In the lecture a simple feedforward neural network includes the input layer, hidden layer and output layer. 

In Pytorch, the [torch.nn](https://pytorch.org/docs/stable/nn.html) can be used to constructed the neural network models. 
The [nn.Module](https://pytorch.org/docs/stable/generated/torch.nn.Module.html) is the base class for all neural network modules, which contains layers, and a method ``forward(input)`` that returns the <b>output</b>.
 Let's have a look the details. 


In the next section, we'll build a neural network to classify images in the FashionMNIST dataset.

In [3]:
# --- Core PyTorch Imports ---
import torch
from torch import nn
import torch.nn.functional as F # Contains useful functions like activation functions

# --- Data Handling Imports ---
from torch.utils.data import DataLoader
from torchvision import datasets, transforms

# --- Other Essential Imports ---
import os
%matplotlib inline
import matplotlib.pyplot as plt

## Get Device for Training model

PyTorch can leverage hardware accelerators like GPUs for faster training. We'll write our code to be device-agnostic, meaning it will run on a GPU if one is available (cuda) or fall back to the CPU if not.


Let's check to see if
[torch.cuda](https://pytorch.org/docs/stable/notes/cuda.html) is available, else we
continue to use the CPU.



In [4]:
# choose the device
device = "cuda" if torch.cuda.is_available() else "cpu"
print(f"Using {device} device")

Using cpu device


## 1- Define the Neural Network

In PyTorch, we define our network as a Python class that inherits from `nn.Module`. `nn.Module` is the base class for all neural network modules.

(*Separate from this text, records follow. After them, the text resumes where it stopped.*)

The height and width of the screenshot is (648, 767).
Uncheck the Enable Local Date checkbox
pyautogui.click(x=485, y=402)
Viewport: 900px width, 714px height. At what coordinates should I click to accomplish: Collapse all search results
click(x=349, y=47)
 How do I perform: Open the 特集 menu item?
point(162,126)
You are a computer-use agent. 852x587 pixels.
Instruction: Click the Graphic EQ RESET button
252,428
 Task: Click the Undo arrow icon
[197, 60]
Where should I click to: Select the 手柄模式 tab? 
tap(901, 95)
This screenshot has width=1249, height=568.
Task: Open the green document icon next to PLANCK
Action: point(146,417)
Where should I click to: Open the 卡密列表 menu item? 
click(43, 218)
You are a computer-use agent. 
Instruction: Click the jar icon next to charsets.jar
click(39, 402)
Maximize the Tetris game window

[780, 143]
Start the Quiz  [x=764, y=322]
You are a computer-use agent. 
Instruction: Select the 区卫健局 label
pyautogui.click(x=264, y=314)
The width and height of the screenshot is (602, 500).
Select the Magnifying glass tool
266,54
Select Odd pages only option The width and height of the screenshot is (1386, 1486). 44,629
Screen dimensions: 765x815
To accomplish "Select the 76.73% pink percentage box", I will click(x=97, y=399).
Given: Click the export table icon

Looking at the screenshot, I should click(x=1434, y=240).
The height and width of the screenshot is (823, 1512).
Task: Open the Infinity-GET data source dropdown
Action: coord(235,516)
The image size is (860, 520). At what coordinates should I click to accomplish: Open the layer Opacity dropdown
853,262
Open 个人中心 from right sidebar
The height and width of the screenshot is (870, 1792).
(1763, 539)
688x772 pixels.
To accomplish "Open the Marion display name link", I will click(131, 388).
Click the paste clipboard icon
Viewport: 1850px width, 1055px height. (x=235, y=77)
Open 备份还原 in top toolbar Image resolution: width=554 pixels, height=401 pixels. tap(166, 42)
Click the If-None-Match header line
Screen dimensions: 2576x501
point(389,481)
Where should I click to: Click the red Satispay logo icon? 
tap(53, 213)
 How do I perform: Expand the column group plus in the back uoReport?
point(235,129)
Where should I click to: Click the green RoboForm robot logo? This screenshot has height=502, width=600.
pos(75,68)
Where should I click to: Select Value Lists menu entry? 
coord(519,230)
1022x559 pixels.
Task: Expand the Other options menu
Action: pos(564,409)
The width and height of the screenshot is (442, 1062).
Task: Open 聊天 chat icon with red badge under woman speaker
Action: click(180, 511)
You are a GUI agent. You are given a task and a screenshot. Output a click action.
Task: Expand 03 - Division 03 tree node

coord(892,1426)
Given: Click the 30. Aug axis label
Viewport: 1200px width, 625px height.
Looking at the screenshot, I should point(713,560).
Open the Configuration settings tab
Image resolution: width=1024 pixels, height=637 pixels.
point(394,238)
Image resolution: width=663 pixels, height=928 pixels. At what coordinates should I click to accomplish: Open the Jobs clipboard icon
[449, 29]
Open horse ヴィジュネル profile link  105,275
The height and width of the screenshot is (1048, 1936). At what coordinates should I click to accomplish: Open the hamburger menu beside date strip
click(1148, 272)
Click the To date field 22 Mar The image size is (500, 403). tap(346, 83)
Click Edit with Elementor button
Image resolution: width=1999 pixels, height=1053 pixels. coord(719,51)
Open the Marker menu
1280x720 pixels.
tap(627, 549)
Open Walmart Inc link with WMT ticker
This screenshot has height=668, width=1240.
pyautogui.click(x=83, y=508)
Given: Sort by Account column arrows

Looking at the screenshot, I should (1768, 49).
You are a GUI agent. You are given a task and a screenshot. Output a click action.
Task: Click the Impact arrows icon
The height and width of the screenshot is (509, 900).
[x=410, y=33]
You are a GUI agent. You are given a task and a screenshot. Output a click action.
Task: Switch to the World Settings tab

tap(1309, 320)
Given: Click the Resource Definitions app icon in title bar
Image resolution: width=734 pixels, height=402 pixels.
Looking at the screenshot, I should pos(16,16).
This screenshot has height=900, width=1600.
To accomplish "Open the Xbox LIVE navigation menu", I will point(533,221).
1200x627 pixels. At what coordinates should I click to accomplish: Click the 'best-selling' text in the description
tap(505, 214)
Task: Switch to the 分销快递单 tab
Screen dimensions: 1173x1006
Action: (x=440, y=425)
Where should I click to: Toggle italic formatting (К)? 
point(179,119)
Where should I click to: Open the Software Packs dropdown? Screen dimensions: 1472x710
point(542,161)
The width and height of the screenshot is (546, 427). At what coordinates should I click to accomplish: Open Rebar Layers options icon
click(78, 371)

Our class will have two essential parts:
1.  `__init__()`: This is where we define the layers of our network (e.g., linear layers, flatten layers).
2.  `forward()`: This is where we specify how data flows through the layers we defined.



In [5]:
class NeuralNetwork(nn.Module):
    def __init__(self):
        super().__init__() # Initialize the attributes of parent class

        # This layer flattens the 28x28 images into a 784-dimensional vector
        self.flatten = nn.Flatten()

        # This is an ordered container of layers.
        # Data will pass through them in the sequence they are defined.
        self.linear_relu_stack = nn.Sequential(
            # First fully connected layer: 784 inputs, 512 outputs
            nn.Linear(28*28, 512),
            # ReLU activation to introduce non-linearity
            nn.ReLU(),
            # Second fully connected layer: 512 inputs, 512 outputs
            nn.Linear(512, 512),
            nn.ReLU(),
            # Output layer: 512 inputs, 10 outputs (one for each class)
            nn.Linear(512, 10),
        )

    def forward(self, x):
        # First, flatten the input image
        x = self.flatten(x)
        # Then, pass the flattened input through the sequential layers
        logits = self.linear_relu_stack(x)
        return logits



Now, we create an instance of ``NeuralNetwork``, i.e. ``model``, and move it to the ``device``, then print its structure.



In [6]:
# Create an instance of our network
model = NeuralNetwork().to(device)

# Print the model architecture
print(model)

NeuralNetwork(
  (flatten): Flatten(start_dim=1, end_dim=-1)
  (linear_relu_stack): Sequential(
    (0): Linear(in_features=784, out_features=512, bias=True)
    (1): ReLU()
    (2): Linear(in_features=512, out_features=512, bias=True)
    (3): ReLU()
    (4): Linear(in_features=512, out_features=10, bias=True)
  )
)


## 2. A Walk-Through of the Forward Pass (How Data Flows)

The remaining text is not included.